What is the diagnosis

  1. Haemolytic-uraemic syndrome
  2. Antiphospholipid syndrome
  3. Disseminated intravascular coagulation
  4. HELLP syndrome
A
  1. Haemolytic-uraemic syndrome

This is haemolytic uraemic syndrome which is characterised by MAHA, thrombocytopenia and nephropathy. Most cases are in children and related to gastroenteritis caused by verotoxin producing E. coli (O157:H7). The presence of schistocytes establishes the presence of thrombotic microangiopathy. The anaemia, thrombocytopenia and renal dysfunction characterised by creatinine rise mark this diagnosis.

64
Q

A 12 year old boy came back from summer camp and was taken to A&E feeling hot with vomiting and a sore throat. Laboratory tests and CXR is unremarkable and he is discharged. He returns later the same day with paraesthesias of the right arm and scalp, dysphagia and ataxia. When presented with water, he goes into laryngeal spasm and feels he is choking. Placement of nasal cannulae to give oxygen has the same effect.

What is the diagnosis?

  1. Attention seeking behaviour
  2. Rabies
  3. Guillain-Barre syndrome
  4. West Nile virus encephalitis
A
  1. Rabies

This is rabies, which can be difficult to diagnose if there is the absence of identifiable rabies exposure. There is non-specific prodrome of fever, chills, malaise, sore throat, vomiting, headaches and paraesthesias. The most specific signs of the disease are displayed here with hydrophobia and aerophobia (elicited by the placement of nasal cannulae). This patient is going to die and palliative care is needed. Rabies is considered 100% fatal.

65
Q

A 13 year old presents with fever and sore joints. She has had a sore throat about 3 weeks ago but did not see a doctor about it. While waiting in A&E she develops choreiform movements of the whole body and head with facial expressions that resemble grimaces.

What is the diagnosis?

  1. Septic arthritis
  2. Borrelia burgdorferi
  3. Clostridium tetani
  4. Streptococcus pyogenes
A
  1. Streptococcus pyogenes

This girl has rheumatic fever which is caused by an autoimmune process following infection with group A streptococci.
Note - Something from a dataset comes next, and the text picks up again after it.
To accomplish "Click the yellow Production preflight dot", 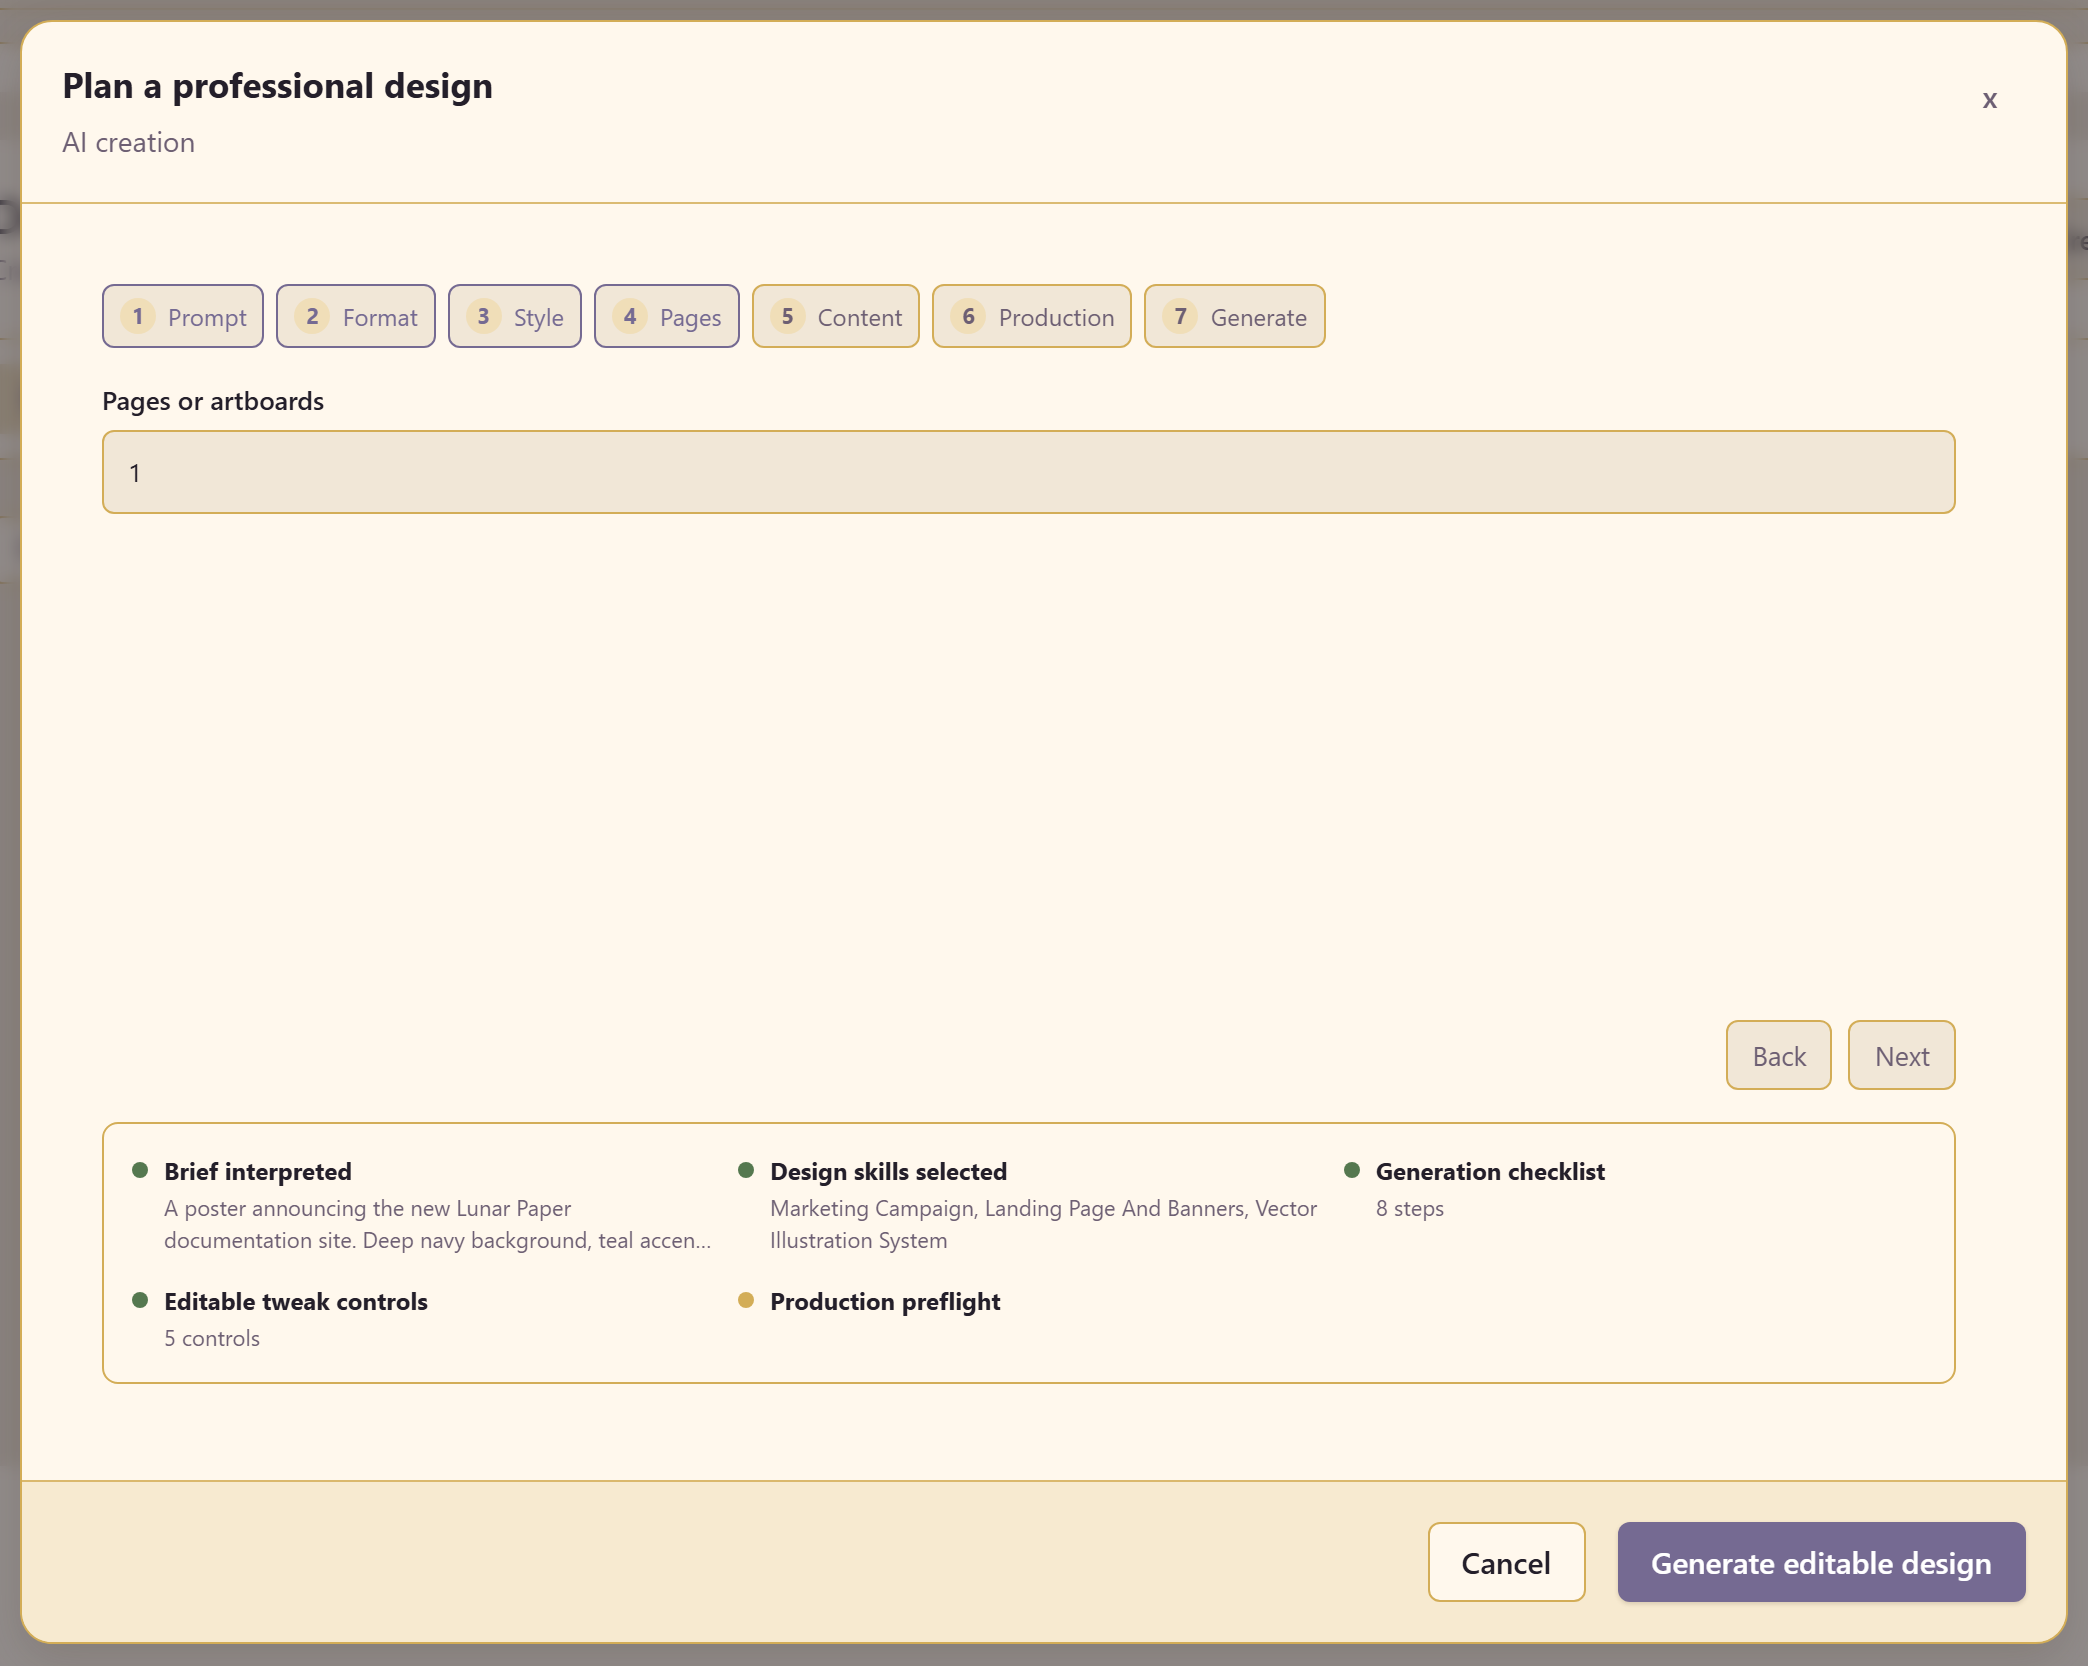I will tap(746, 1300).
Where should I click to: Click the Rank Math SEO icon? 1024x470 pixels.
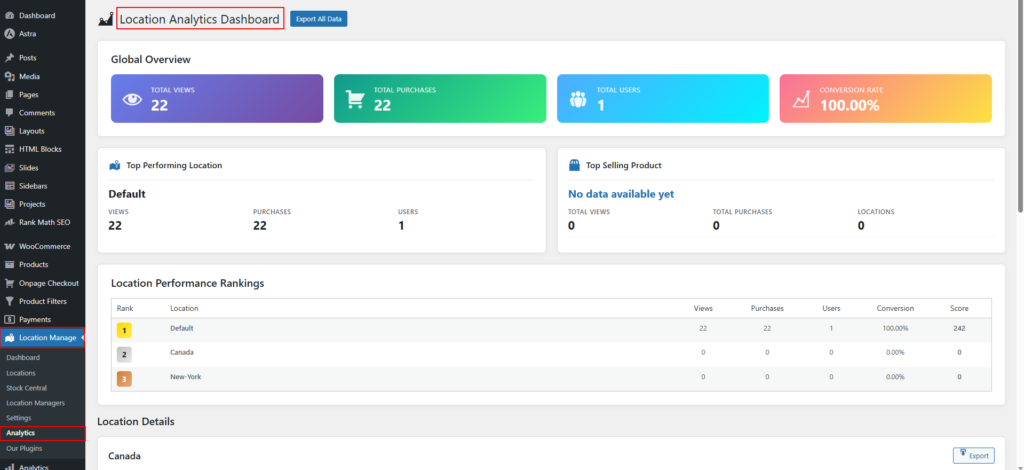[x=9, y=222]
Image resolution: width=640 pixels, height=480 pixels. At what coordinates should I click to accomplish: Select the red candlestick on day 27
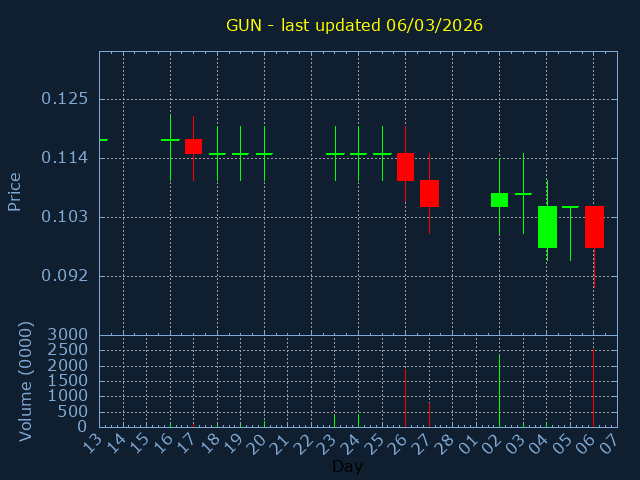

The 5 major manifestations of acute rheumatic fever is something you need to be aware of. They are carditis, polyarthritis, chorea, erythema marginatum and SC nodules. Various other signs can also be seen such as spooning sign and pronator sign.

66
Q

A man from Tanzania presents with occassional diarrhoea accompanied by frank blood. Examination reveals mild hepatomegaly and a palpable spleen. On further questioning, he tells you he has been swimming in the local lake.

What is the diagnosis?

  1. Salmonella
  2. Leishmaniasis
  3. Schistosomiasis
  4. Toxoplasmosis
A
  1. Schistosomiasis

This is caused by a fluke which is acquired through exposure of the skin to contaminated freshwater (it is a snail-borne parasite). Patients can present acutely with bloody diarrhoea and hepatosplenomegaly is a common finding too. Diagnosis is made on microscopic visualisation of eggs in stools or urine. The preferred treatment for schistosome infections is with a drug called praziquantel.

67
Q

A 73 year old cut his hand while gardening. He presents with lock jaw which results in a grimace. There are also intermittent tonic contractions of his muscles which are painful and last for minutes.These are sometimes triggered by noise.

What is the diagnosis

  1. Tetanus
  2. Generalised seizure
  3. Diphtheria
  4. Hypocalcaemia
A
  1. Tetanus

This is caused by the exotoxin of Clostridium tetani and there is trismus here (lock jaw) which has resulted in risus sardonicus. The intermittent tonic contractions are also characteristic and the spasms can be triggered by both external and internal stimuli.